Problem statement.
The answer is to be the data below, written out in full and exactly.

Data under study.
_ _ _

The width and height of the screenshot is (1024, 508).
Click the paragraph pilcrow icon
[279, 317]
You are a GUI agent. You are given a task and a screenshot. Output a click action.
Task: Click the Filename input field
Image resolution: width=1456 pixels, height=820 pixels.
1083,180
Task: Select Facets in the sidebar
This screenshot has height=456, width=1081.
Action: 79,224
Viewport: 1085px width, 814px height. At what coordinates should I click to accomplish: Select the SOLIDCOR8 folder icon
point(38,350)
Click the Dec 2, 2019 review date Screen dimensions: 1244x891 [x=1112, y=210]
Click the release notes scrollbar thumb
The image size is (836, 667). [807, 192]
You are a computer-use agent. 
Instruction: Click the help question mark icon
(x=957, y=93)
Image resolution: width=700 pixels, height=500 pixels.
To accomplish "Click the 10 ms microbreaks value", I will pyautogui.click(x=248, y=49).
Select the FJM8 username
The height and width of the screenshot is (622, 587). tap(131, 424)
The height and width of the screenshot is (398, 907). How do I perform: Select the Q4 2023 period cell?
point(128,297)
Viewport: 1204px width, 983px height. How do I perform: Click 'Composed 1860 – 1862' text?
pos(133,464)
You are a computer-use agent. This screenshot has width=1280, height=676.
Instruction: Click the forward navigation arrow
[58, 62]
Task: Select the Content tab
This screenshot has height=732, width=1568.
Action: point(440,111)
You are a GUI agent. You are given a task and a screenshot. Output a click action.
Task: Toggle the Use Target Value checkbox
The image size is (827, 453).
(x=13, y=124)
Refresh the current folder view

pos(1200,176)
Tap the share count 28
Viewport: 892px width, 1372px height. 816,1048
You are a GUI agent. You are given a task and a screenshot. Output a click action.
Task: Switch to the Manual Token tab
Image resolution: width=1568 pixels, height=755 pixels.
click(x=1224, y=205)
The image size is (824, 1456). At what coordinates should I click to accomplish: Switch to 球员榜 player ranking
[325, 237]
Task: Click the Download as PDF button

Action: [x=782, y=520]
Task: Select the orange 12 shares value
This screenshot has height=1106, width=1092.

_ _ _

Answer to this exercise.
The width and height of the screenshot is (1024, 508).
Click the paragraph pilcrow icon
[279, 317]
You are a GUI agent. You are given a task and a screenshot. Output a click action.
Task: Click the Filename input field
Image resolution: width=1456 pixels, height=820 pixels.
1083,180
Task: Select Facets in the sidebar
This screenshot has height=456, width=1081.
Action: 79,224
Viewport: 1085px width, 814px height. At what coordinates should I click to accomplish: Select the SOLIDCOR8 folder icon
point(38,350)
Click the Dec 2, 2019 review date Screen dimensions: 1244x891 [x=1112, y=210]
Click the release notes scrollbar thumb
The image size is (836, 667). [807, 192]
You are a computer-use agent. 
Instruction: Click the help question mark icon
(x=957, y=93)
Image resolution: width=700 pixels, height=500 pixels.
To accomplish "Click the 10 ms microbreaks value", I will pyautogui.click(x=248, y=49).
Select the FJM8 username
The height and width of the screenshot is (622, 587). tap(131, 424)
The height and width of the screenshot is (398, 907). How do I perform: Select the Q4 2023 period cell?
point(128,297)
Viewport: 1204px width, 983px height. How do I perform: Click 'Composed 1860 – 1862' text?
pos(133,464)
You are a computer-use agent. This screenshot has width=1280, height=676.
Instruction: Click the forward navigation arrow
[58, 62]
Task: Select the Content tab
This screenshot has height=732, width=1568.
Action: point(440,111)
You are a GUI agent. You are given a task and a screenshot. Output a click action.
Task: Toggle the Use Target Value checkbox
The image size is (827, 453).
(x=13, y=124)
Refresh the current folder view

pos(1200,176)
Tap the share count 28
Viewport: 892px width, 1372px height. 816,1048
You are a GUI agent. You are given a task and a screenshot. Output a click action.
Task: Switch to the Manual Token tab
Image resolution: width=1568 pixels, height=755 pixels.
click(x=1224, y=205)
The image size is (824, 1456). At what coordinates should I click to accomplish: Switch to 球员榜 player ranking
[325, 237]
Task: Click the Download as PDF button

Action: [x=782, y=520]
Task: Select the orange 12 shares value
This screenshot has height=1106, width=1092.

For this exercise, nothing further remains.